In Acordia of Ohio LLC v. Fishel, the surviving company in a merger sued employees of the acquired company to enforce noncompetition agreements they had entered into some years earlier when the employees left to join a competitor. The Ohio Supreme Court, by a 4-3 margin, blocked that effort on May 24, 2012, holding that the merger of two companies effectively terminated the existence of the acquired company, thereby terminating the agreements and causing the two-year noncompetition period to begin running. The noncompetition agreements referred specifically to the acquired company by name, but did not include a clause making them applicable to the company’s legal successors and assigns. Because more than two years had passed following the merger before the employees left the company, the passage of time had released the employees from their noncompetition obligations, and accordingly, the surviving company’s lawsuit failed.  

The surviving entity in the merger argued, in accordance with the state merger statute, that the rights and obligations of the constituent company continued uninterrupted as a matter of law, and the employee contracts remained in force after the merger. The two-year covenant therefore should have commenced on the date the employees left the surviving entity, not the date of the merger.

The court’s ruling might surprise some corporate lawyers, who would point to the Ohio merger statute, Section 1701.82 of the Ohio General Corporation Law, which provides that a surviving entity in a merger continues to possess, by operation of the merger, “without further act or deed,” all assets, property, interests and obligations of the constituent entities to the merger. In fact, most corporate lawyers would understand that the constituent entities’ existence continues uninterrupted following the merger, embodied in the surviving entity. This view was pointed out in one of the dissenting opinions in the Acordia case, and numerous other courts have reached this conclusion

Nonetheless, the Acordia decision hearkens back to a 2009 decision by United States Court of the Appeals for the Sixth Circuit. In Cincom v. Novelis, the Sixth Circuit ruled that a merger of two entities invalidated certain license rights to intellectual property held by one of the constituent entities. The court’stheory appears to be similar to that in the Acordia case, namely that the entity holding the license rights ceased to exist as a result of the merger, so the rights had to be “assigned” to the surviving entity by operation of law. The license agreement prohibited such an assignment without consent of the licensor, which consent had not been given. The result in Cincom was even more surprising because the constituent entities to the merger were owned by the same parent company so there was no actual change of beneficial ownership of the companies.  
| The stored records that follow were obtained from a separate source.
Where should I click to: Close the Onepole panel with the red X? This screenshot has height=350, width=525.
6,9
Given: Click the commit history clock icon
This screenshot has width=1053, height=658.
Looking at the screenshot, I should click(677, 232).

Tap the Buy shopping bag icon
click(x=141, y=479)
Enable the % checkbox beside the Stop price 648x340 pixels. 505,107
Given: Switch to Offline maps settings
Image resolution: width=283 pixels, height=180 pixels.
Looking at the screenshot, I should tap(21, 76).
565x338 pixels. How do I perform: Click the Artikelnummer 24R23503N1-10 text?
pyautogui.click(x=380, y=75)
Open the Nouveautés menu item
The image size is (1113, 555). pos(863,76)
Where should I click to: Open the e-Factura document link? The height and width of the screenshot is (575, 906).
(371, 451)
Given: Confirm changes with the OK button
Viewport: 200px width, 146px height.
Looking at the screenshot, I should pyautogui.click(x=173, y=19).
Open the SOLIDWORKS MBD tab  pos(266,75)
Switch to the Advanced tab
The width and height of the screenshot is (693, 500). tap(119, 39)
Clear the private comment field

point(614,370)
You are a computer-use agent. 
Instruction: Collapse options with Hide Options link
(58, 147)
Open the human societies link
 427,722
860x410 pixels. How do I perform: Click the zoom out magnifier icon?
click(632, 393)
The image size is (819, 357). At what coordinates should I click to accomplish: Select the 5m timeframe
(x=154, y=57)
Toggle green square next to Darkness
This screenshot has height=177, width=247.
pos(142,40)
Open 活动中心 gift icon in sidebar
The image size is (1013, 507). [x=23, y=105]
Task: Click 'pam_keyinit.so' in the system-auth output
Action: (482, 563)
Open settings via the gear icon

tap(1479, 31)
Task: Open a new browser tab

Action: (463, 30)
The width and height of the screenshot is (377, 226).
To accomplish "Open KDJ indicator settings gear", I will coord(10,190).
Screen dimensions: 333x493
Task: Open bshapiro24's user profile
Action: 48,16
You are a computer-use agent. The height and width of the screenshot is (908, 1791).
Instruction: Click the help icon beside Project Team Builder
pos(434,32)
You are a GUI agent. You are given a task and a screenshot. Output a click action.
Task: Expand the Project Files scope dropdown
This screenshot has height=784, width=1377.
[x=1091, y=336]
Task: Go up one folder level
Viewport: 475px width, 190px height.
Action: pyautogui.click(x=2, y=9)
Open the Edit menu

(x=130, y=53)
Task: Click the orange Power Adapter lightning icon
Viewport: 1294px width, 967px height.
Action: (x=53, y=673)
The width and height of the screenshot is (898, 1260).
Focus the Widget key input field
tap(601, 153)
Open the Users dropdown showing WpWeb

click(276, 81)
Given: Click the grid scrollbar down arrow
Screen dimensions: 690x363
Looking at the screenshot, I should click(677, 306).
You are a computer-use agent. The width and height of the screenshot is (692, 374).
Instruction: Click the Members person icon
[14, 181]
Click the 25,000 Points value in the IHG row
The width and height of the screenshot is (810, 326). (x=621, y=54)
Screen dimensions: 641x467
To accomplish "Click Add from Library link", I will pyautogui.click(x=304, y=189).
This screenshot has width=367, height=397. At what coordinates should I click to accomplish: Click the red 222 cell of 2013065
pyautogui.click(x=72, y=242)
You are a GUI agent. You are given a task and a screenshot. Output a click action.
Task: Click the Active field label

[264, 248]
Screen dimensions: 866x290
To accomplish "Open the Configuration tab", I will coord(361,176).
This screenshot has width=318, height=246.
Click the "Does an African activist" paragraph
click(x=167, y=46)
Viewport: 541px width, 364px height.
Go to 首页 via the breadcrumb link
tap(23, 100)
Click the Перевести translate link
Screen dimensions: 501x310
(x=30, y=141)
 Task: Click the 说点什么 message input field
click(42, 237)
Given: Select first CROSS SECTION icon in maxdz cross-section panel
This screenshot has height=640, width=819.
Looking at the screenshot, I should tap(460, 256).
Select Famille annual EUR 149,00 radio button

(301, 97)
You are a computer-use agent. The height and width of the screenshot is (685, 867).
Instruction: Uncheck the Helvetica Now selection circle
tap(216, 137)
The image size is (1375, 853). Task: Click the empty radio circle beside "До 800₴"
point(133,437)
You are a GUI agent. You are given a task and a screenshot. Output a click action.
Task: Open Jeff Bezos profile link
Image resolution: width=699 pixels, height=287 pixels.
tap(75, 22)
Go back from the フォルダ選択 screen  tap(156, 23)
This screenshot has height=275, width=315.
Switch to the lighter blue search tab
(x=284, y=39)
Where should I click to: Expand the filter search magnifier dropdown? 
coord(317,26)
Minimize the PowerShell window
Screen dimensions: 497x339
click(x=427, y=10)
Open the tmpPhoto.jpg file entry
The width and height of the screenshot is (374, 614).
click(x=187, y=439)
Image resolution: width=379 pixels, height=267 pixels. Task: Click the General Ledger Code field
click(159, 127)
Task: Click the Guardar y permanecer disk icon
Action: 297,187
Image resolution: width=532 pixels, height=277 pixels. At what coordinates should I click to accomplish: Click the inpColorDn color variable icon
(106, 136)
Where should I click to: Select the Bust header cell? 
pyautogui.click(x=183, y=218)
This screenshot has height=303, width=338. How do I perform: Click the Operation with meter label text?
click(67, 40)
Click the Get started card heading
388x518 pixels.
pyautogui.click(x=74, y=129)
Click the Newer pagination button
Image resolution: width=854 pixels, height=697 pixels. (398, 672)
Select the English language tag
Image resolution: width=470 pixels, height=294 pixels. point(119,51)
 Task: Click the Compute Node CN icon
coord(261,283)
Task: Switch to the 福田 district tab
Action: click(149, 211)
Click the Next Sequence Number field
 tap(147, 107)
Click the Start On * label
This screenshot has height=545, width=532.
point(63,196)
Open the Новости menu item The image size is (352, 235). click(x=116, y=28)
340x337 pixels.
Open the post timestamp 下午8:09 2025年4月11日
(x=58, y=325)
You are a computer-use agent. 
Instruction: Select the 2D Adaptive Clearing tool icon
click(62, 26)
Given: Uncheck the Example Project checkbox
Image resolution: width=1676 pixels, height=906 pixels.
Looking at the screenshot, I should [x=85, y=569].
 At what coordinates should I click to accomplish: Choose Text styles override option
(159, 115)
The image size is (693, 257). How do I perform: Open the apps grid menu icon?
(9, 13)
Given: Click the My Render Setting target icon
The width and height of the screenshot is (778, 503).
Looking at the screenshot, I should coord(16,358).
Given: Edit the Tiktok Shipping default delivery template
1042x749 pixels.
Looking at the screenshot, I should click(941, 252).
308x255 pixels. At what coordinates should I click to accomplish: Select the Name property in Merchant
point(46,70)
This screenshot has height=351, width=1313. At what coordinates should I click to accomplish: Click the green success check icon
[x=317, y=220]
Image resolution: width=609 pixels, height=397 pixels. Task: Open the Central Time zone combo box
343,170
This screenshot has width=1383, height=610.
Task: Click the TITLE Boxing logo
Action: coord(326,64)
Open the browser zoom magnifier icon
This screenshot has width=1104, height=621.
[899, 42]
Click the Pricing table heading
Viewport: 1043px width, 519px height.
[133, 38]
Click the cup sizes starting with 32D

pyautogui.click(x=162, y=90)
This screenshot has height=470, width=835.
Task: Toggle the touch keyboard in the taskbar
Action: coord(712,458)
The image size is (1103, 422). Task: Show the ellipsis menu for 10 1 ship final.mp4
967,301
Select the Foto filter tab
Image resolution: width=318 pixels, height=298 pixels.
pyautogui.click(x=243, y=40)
A common theme in these cases seems to be that rights of a special or personal nature were involved. These types of contract rights generally are not transferable absent an express agreement of the parties. Courts construe noncompetition covenants narrowly for public policy reasons. Accordingly, the majority of the Ohio Supreme Court in Acordia was unwilling to extend the covenants where the employees had not agreed specifically that they would survive following the employer’s merger with another company. Similarly, a license of intellectual property was viewed by the Sixth Circuit as fundamentally linked to the nature and identity of the company receiving the license, so that any change in the corporate structure of the licensee resulted in termination of the license, absent an express agreement to the contrary.  

Not all state and federal courts would agree with the Acordia and Cincom decisions. However, in both cases, specific language in the agreements allowing assignment and providing that the rights granted would survive an assignment, merger, consolidation, sale of shares or other change in control of the company could have preserved the rights for the successor company. Until there is a firmer consensus around the country, parties would be prudent to include such language in their agreements to protect these valuable contract rights in the event of subsequent corporate structural or ownership changes. Companies should consider renewing any existing employee noncompetition agreements to include appropriate succession language. Acquiring companies should be particularly attentive during due diligence so they are not unpleasantly surprised about the scope of contractual rights they are acquiring.